Really Bad Chess (stylized as really bad chess) is a mobile video game developed by Zach Gage. It was released on October 13, 2016, for iOS, with a version for Android released in May 2017. The game is based on the original game of chess but contains rearranged boards.

==Gameplay==

Really Bad Chess is played using a normal chess board, but with each player given one king and 15 other pieces selected at random based on the player's skill level. The pieces, moves, and goal are identical to the original game. Because of the rearranged pieces, players cannot use typical chess opening moves. Unlike in standard chess, in Really Bad Chess there are no draws: a stalemated player loses the game, and no draws can be claimed for reasons such as threefold repetition. As such, the game does not end when only the kings remain.

==Development==
Really Bad Chess was developed by Zach Gage, the developer behind the 2015 solitaire mobile game Sage Solitaire. The game was released on October 13, 2016, for iOS devices. Some players have reported stability issues when playing the game. A port for Android, produced by Noodlecake Studios, was released in May 2017.

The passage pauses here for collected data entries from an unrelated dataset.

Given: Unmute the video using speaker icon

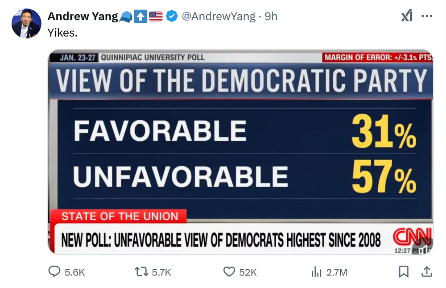Looking at the screenshot, I should pyautogui.click(x=423, y=249).

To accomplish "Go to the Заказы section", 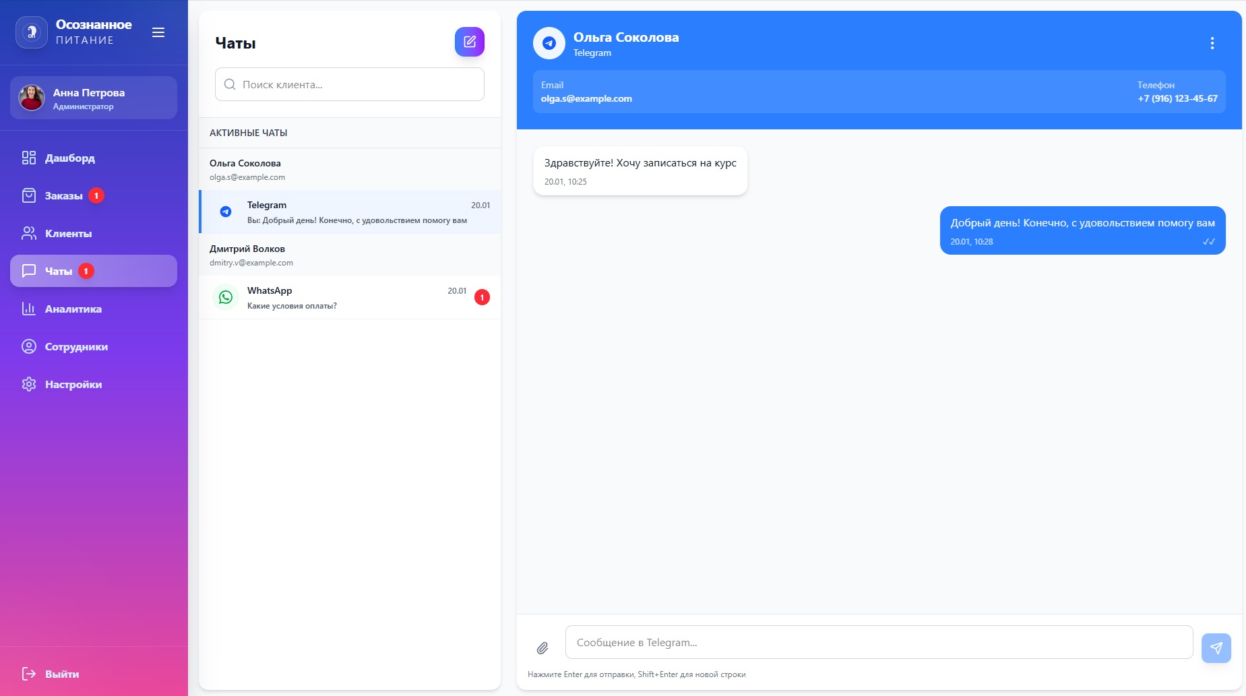I will pos(63,195).
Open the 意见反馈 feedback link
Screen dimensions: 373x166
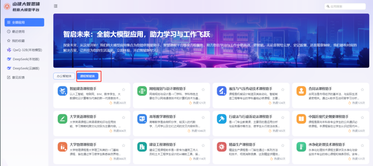(x=18, y=77)
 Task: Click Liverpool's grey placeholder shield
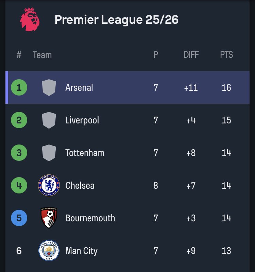tap(49, 120)
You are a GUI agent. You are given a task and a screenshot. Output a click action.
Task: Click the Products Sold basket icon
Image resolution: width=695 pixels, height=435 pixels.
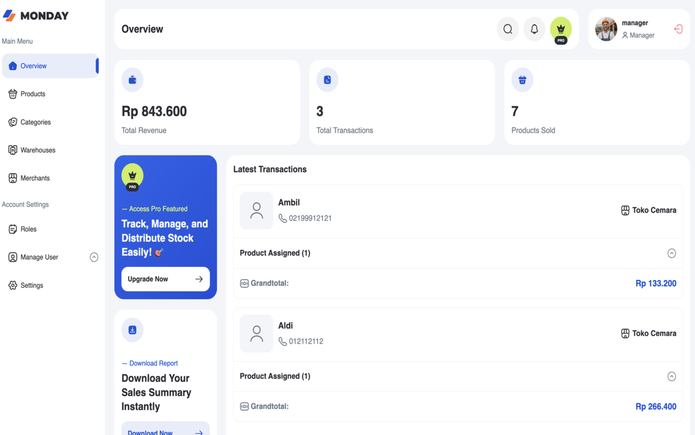click(522, 80)
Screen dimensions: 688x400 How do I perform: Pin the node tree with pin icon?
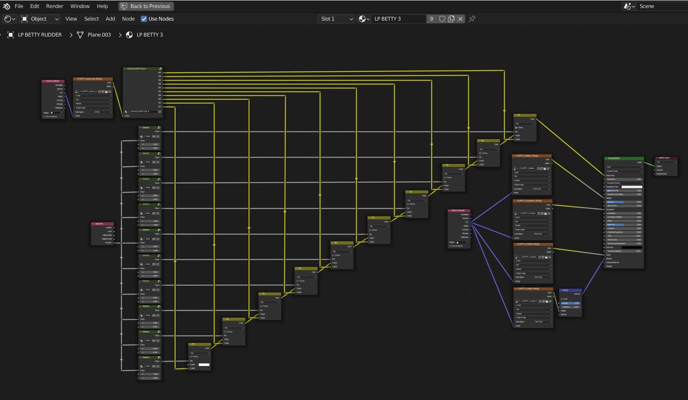coord(472,19)
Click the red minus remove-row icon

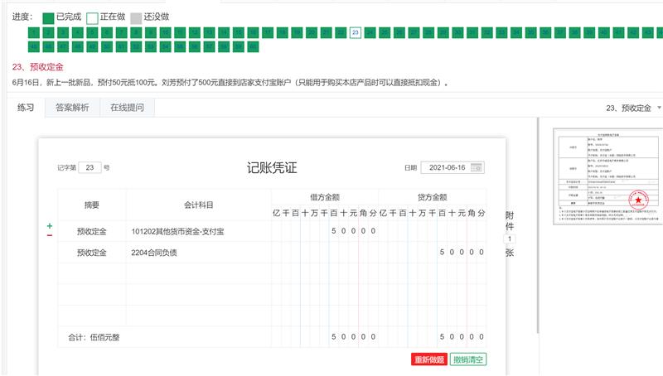(50, 236)
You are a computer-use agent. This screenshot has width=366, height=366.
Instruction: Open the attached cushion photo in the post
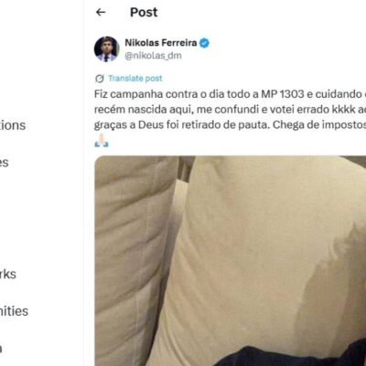coord(231,261)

In 2023, Really Bad Chess is integrated within the games portal Puzzmo, developed by Gage and Orta Therox, as a daily puzzle.

==Reception==
Stephen Totilo of video game news site Kotaku recommended the game to those with an iPhone because though he doesn't "care for chess", he enjoyed playing it. Rob Funnell of mobile gaming site TouchArcade awarded the game a 5/5 rating and said the game turns the "mundane task of learning chess into an extremely enjoyable experience".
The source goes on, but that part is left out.